--- WHAT THE EXERCISE ASKS ---
Using the material below, return exactly the lines between the one holding "Task: Click the" and the one holding "The height and", inclusive, and no others.

--- WORKING DATA ---
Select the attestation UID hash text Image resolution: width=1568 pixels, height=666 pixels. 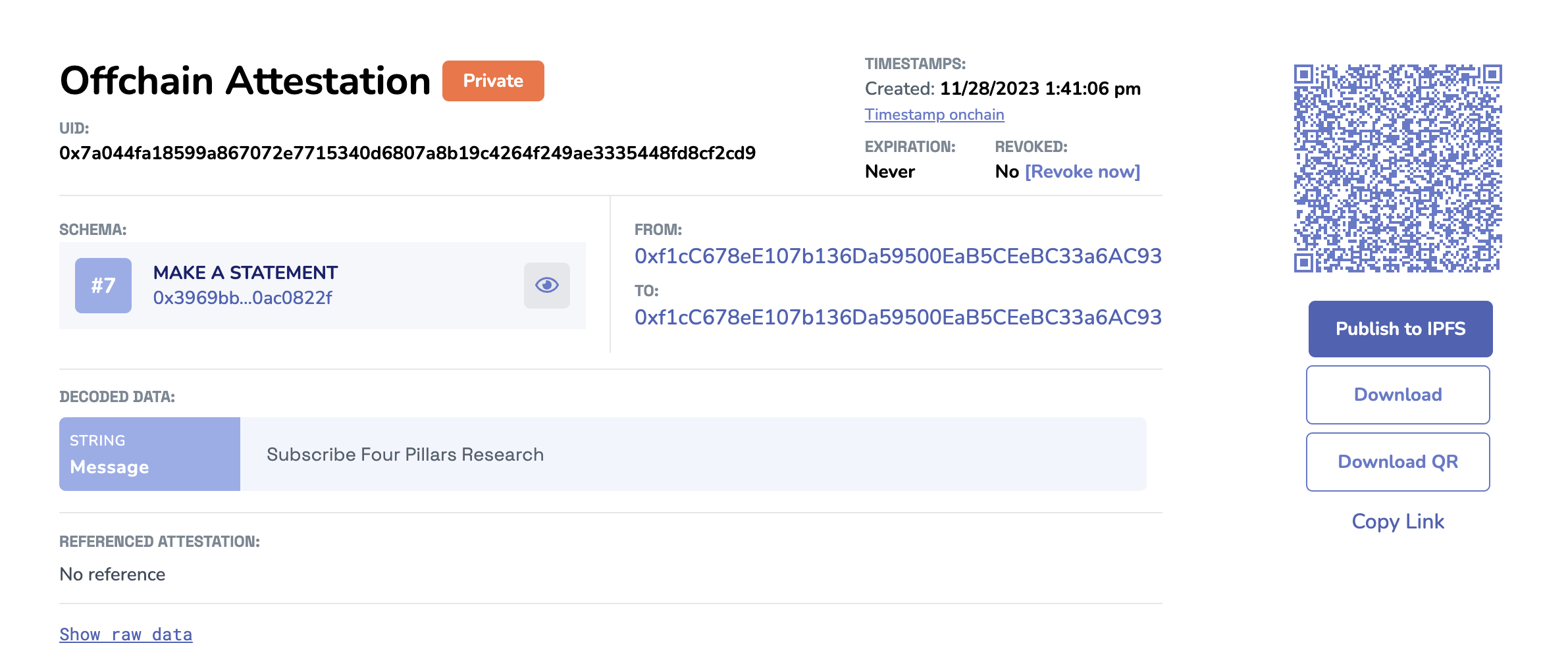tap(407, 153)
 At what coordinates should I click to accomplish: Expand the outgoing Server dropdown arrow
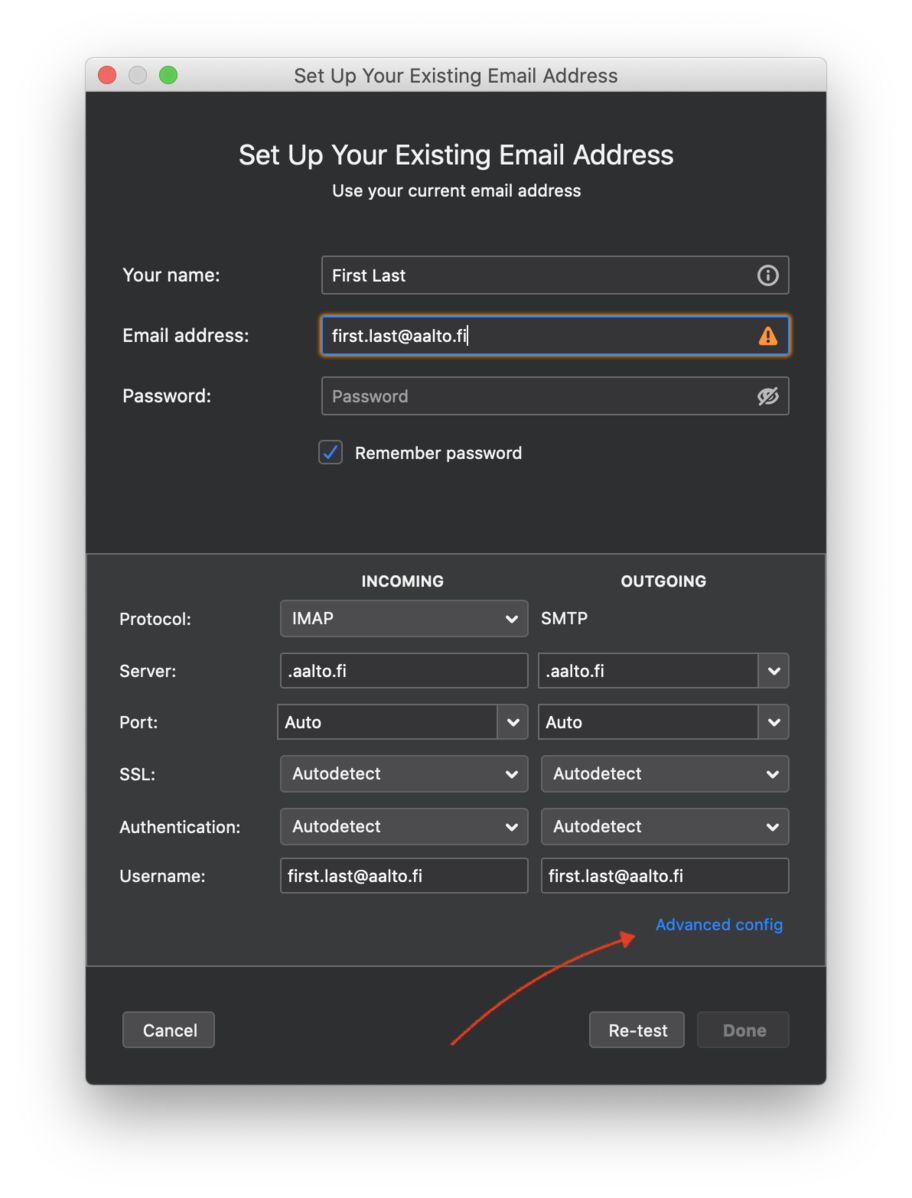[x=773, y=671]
...
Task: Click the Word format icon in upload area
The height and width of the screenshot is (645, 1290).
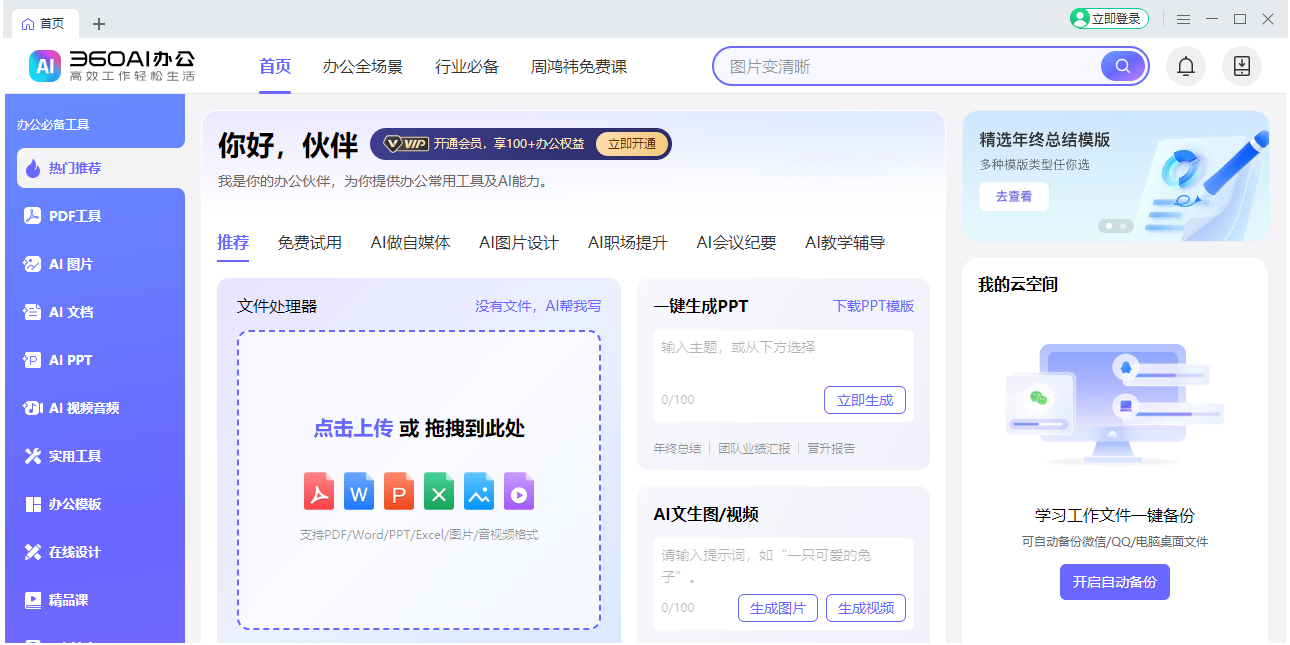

--- ANSWER ---
Task: Click the Word format icon in upload area
The height and width of the screenshot is (645, 1290).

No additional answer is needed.